100 tysięcy złotych stracił 51-latek, zmanipulowany za pomocą przekrętu „na pracownika banku”. Uwierzył, że rozmawia z przedstawicielem placówki i przelał oszczędności na wskazane „konto techniczne”. Był przekonany, że w ten sposób je chroni.
Stracił 100 tysięcy przekonany, że chroni pieniądze
Do pokrzywdzonego zadzwonił mężczyzna podający się za pracownika banku, w którym 51-latek posiada konto. „Konsultant” poinformował mieszkańca Warszawy, że ktoś złożył na jego dane dwa wnioski o pożyczkę oraz wniosek o wydanie duplikatu karty bankomatowej.
Został zmanipulowany
Rzekomy pracownik banku powiedział, że najprawdopodobniej doszło do próby wyłudzenia pieniędzy.
Poinformował mieszkańca Warszawy, że skontaktuje się z nim pracownik działu bezpieczeństwa banku w celu zabezpieczenia środków zgromadzonych na koncie bankowym.

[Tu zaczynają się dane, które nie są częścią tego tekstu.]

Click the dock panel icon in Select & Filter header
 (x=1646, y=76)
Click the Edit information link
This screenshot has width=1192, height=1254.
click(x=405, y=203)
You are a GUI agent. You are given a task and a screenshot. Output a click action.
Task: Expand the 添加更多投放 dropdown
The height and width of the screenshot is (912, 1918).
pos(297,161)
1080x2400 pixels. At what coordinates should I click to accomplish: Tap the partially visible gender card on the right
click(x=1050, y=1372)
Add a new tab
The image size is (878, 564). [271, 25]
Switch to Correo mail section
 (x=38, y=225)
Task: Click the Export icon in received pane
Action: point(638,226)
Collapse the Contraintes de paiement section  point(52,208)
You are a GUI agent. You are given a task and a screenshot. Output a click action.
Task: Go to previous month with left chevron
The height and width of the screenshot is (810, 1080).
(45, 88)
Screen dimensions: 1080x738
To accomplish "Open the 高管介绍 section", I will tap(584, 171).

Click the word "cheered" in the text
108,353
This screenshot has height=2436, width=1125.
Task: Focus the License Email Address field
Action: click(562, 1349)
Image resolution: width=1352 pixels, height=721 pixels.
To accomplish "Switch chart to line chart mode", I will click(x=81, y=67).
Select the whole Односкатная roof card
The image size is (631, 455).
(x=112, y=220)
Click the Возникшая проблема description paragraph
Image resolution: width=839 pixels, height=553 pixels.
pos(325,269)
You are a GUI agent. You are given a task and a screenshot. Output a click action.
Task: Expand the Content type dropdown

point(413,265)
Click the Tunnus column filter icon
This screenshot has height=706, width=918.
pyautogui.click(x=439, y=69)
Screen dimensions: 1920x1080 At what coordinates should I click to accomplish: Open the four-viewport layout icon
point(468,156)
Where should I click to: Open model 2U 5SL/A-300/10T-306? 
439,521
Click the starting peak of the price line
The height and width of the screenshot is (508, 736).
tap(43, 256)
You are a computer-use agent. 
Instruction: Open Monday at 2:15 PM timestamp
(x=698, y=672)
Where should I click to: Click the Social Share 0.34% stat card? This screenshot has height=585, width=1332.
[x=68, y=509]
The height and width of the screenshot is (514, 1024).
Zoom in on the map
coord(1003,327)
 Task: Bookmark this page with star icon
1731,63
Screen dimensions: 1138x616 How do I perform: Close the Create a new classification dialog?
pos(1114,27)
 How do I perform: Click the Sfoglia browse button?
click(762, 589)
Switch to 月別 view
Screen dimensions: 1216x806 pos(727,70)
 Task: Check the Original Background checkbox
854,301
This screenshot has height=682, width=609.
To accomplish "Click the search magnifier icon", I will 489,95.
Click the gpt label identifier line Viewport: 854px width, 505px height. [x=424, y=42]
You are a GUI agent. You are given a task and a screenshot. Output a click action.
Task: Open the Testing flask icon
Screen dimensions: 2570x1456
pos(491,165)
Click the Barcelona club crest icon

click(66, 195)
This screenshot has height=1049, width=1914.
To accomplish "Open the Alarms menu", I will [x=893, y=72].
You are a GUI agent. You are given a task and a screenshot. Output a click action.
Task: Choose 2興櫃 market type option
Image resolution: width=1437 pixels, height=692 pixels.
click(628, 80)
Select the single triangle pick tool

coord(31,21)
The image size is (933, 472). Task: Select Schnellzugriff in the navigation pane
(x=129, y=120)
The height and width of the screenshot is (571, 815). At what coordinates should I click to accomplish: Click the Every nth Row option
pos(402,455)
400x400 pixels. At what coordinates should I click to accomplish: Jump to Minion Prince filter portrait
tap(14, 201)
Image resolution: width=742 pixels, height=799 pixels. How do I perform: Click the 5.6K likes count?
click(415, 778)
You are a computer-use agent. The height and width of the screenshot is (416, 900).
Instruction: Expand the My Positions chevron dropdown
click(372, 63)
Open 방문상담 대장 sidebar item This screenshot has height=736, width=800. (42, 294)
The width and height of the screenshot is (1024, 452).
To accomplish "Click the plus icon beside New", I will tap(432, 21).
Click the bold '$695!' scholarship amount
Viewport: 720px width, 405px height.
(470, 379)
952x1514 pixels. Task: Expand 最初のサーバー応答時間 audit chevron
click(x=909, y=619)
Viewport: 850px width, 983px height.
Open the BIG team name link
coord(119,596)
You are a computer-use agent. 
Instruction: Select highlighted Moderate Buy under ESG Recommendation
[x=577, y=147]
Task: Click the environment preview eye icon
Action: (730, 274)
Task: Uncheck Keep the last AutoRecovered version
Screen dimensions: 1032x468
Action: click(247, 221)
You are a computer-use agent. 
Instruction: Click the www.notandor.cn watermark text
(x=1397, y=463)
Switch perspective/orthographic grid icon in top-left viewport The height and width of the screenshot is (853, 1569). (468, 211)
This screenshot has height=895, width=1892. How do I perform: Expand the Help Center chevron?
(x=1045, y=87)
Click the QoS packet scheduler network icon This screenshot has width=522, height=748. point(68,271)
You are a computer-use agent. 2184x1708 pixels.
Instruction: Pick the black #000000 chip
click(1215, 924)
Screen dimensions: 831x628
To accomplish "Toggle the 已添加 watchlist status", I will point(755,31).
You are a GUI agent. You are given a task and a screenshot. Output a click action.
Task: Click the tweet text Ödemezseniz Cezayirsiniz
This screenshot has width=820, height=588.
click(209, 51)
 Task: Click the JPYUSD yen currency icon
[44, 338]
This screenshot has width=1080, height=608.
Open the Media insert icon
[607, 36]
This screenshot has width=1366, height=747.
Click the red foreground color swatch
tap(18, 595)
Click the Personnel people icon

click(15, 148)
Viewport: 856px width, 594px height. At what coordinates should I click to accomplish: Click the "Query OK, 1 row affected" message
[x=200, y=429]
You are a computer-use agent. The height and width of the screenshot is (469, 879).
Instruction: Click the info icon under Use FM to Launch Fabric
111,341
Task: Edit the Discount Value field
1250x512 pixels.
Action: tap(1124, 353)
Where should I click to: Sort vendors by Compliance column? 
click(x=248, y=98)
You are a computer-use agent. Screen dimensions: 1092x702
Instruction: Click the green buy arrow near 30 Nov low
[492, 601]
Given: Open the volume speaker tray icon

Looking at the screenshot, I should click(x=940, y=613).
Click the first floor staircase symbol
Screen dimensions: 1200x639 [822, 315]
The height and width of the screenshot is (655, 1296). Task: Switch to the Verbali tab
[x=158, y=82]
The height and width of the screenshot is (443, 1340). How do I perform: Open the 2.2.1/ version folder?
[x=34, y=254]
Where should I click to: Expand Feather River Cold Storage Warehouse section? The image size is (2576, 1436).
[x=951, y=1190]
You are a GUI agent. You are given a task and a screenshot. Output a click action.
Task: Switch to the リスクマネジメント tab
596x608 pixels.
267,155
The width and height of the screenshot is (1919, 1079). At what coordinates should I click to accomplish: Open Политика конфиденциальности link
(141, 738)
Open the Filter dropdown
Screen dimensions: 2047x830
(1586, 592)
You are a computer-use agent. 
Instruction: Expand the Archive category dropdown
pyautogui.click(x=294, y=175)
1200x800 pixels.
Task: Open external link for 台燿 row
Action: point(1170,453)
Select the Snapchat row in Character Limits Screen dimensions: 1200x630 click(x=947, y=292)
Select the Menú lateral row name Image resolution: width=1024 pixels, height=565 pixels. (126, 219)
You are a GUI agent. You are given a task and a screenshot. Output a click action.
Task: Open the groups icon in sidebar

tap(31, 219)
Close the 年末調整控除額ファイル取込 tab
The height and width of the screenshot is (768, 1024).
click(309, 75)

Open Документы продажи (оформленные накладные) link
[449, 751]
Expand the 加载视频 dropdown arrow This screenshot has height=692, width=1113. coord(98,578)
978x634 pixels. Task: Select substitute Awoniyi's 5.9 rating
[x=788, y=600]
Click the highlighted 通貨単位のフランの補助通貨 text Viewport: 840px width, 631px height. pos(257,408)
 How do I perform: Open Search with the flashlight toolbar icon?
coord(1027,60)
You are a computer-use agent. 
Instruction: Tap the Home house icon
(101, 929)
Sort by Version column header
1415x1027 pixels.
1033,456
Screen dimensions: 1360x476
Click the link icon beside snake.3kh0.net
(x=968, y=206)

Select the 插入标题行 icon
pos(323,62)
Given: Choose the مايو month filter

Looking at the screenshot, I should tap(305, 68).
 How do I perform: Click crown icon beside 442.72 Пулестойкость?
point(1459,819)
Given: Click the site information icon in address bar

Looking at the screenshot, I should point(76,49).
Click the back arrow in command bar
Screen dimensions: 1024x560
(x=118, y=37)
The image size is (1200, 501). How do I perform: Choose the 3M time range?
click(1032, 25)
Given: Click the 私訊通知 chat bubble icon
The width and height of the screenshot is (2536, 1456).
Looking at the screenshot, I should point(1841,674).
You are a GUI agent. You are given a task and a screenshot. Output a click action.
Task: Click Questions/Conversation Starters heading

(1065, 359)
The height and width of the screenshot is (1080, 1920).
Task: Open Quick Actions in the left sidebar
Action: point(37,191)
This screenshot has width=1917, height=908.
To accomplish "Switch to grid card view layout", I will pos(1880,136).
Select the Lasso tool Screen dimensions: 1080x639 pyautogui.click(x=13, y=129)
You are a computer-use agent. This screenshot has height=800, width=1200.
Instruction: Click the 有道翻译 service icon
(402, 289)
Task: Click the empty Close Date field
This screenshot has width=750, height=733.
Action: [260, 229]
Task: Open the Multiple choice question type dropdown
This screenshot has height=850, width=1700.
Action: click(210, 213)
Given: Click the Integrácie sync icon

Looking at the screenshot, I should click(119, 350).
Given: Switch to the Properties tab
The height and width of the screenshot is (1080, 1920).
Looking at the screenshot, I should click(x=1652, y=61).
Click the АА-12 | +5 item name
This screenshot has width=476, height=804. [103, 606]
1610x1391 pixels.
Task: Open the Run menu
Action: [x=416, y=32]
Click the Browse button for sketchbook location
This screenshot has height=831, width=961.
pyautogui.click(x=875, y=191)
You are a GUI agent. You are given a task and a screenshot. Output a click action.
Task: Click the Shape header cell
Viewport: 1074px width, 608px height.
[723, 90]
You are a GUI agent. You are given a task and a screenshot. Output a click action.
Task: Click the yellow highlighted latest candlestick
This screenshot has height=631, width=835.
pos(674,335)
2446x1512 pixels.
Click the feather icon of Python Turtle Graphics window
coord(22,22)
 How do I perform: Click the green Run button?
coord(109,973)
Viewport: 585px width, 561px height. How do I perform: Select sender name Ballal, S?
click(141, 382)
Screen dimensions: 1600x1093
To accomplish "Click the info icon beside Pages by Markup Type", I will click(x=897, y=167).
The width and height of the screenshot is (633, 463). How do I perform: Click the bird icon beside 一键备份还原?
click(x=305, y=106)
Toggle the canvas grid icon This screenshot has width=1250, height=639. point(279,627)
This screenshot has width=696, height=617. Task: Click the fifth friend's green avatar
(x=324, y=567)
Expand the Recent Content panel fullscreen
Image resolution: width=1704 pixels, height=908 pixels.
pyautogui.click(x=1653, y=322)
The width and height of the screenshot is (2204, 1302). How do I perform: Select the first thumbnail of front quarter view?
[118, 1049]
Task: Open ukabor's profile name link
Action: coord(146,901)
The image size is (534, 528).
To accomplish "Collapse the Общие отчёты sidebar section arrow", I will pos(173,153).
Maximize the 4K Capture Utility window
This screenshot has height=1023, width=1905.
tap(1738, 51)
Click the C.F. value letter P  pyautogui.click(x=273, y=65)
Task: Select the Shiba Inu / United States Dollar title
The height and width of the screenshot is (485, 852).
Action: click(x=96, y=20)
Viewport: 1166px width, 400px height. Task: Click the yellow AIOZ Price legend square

Po chwili do 51-latka zadzwonił mężczyzna o charakterystycznym wschodnim akcencie, który ostrzegał, że pieniądze na jego rachunku bankowym są zagrożone. Zalecił przelanie oszczędności na wskazane ,,bezpieczne konto techniczne”, aby zapobiec utracie pieniędzy, poszkodowany postępował zgodnie z instrukcjami konsultanta banku i wykonał dwie transakcje na łączną kwotę 100 tys. złotych.
W pewnym momencie 51-latek zorientował się, że coś jest nie tak i zakończył rozmowę. Następnie skontaktował się już z prawdziwym pracownikiem banku, aby zweryfikować przeprowadzone transakcje. Wtedy usłyszał, że żaden z pracowników tej placówki nie prosił o przelanie środków na inne konto. Do banku nie wpłynęły też żadne wnioski o pożyczkę na dane 51-latka. Mieszkaniec Warszawy zrozumiał, że padł ofiarą oszustwa. Został zmanipulowany i chcąc chronić swoje oszczędności, sam je przelał oszustom.
Kierujmy się zasadą ograniczonego zaufania
Policjanci apelują o ostrożność i rozwagę. Podczas telefonicznych rozmów z nieznajomymi osobami zawsze kierujmy się zasadą ograniczonego zaufania.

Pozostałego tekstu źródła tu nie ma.